Da die Gentechnologie Herstellung und Verfügbarkeit bestimmter Medikamente revolutionieren wird, besteht auch bei den gentechnologisch hergestellten Arzneimitteln ein höchstes Maß an Sicherheitsbedürfnis. Dieses hat zwei Aspekte. Einerseits muß bei gentechnologisch hergestellten Arzneimitteln genau so wie bei herkömmlichen sichergestellt sein, daß aus dem Produktionsprozeß stammende Verunreinigungen nicht eine Gefahr für den Patienten darstellen. Hierbei unterscheidet sich ein gentechnologisch hergestelltes Arzneimittel nicht von einem herkömmlichen. Es handelt sich sogar um ein immer gleichbleibendes, definiertes Ausgangsmaterial, das im Gegensatz zu den nicht immer definierbaren herkömmlichen Ausgangsmaterialien (etwa einem Plasmapool humaner Spender) nicht die Gefahr der Kontamination mit unbekannten Erregern birgt. Diesem Risiko wird durch gesetzliche Vorschriften im Rahmen der Zulassung von Arzneimitteln Rechnung getragen.
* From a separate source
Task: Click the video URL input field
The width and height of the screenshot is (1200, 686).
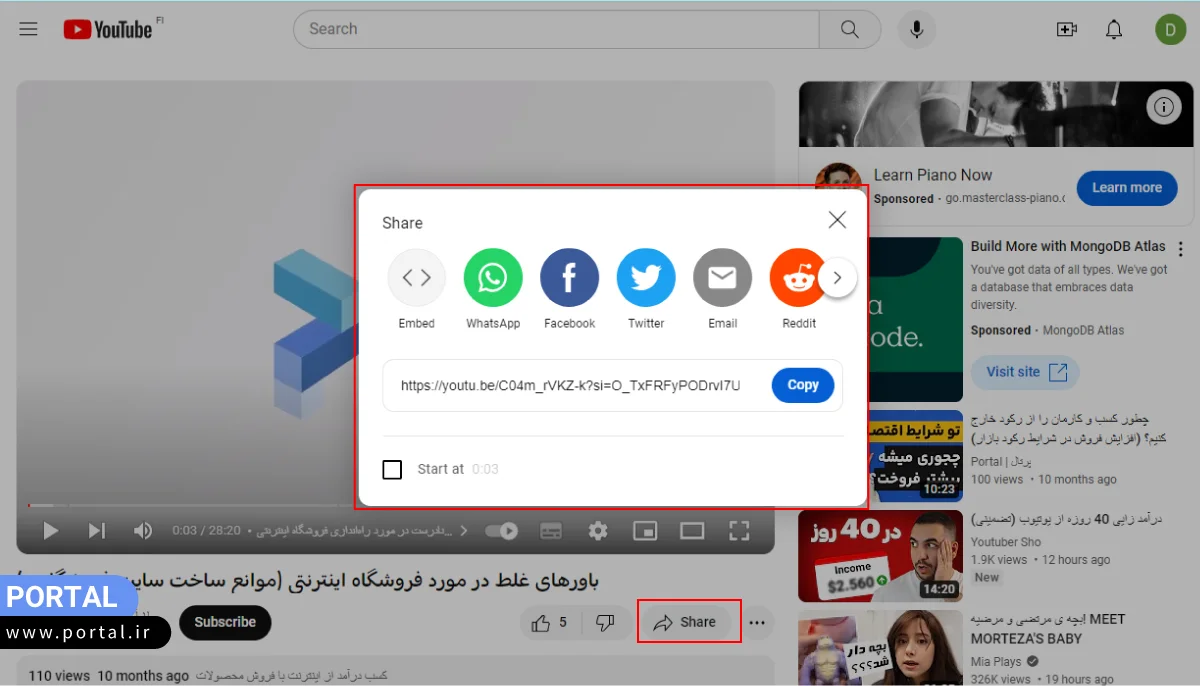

Ein weiteres Problem stellt die nahezu unbeschränkte Verfügbarkeit gentechnologisch hergestellter Arzneimittel dar. Der einzelne darf schnellere und bessere Behandlung erwarten, die Allgemeinheit wird die hohen Entwicklungskosten solcher Arzneimittel, die oft nur für eine begrenzte Anzahl von Patienten mit seltenen Erkrankungen erzeugt werden, zu tragen haben. Es ist auch denkbar, daß die therapeutischen Erwartungen zu Beginn oft bei weitem überschätzt .werden, so daß durch eine erweiterte Indikationsstellung für diese Arzneimittel eine Fehlinvestition wettgemacht werden könnte. Dadurch würde die Finanzierbarkeit des Gesundheitswesens weiter belastet.
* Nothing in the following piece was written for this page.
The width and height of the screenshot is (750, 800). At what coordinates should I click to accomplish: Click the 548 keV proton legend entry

Gentechnologie kann Probleme wie Hunger und Krankheit einer Lösung näherbringen. Natürlich stehen diesem Nutzen Gefahren gegenüber, die jedoch durch Sicherheitsvorkehrungen und gesetzliche Vorschriften beherrscht werden sollten. Der Gefahr des Mißbrauches wird schwieriger zu begegnen sein, wie schon die Vergangenheit bei der Nutzung des Schießpulvers, des Autos oder der Atomkraft zeigte.

Der Autor ist außerordentlicher Professor für medizinische Physiologie an der Universität Wien.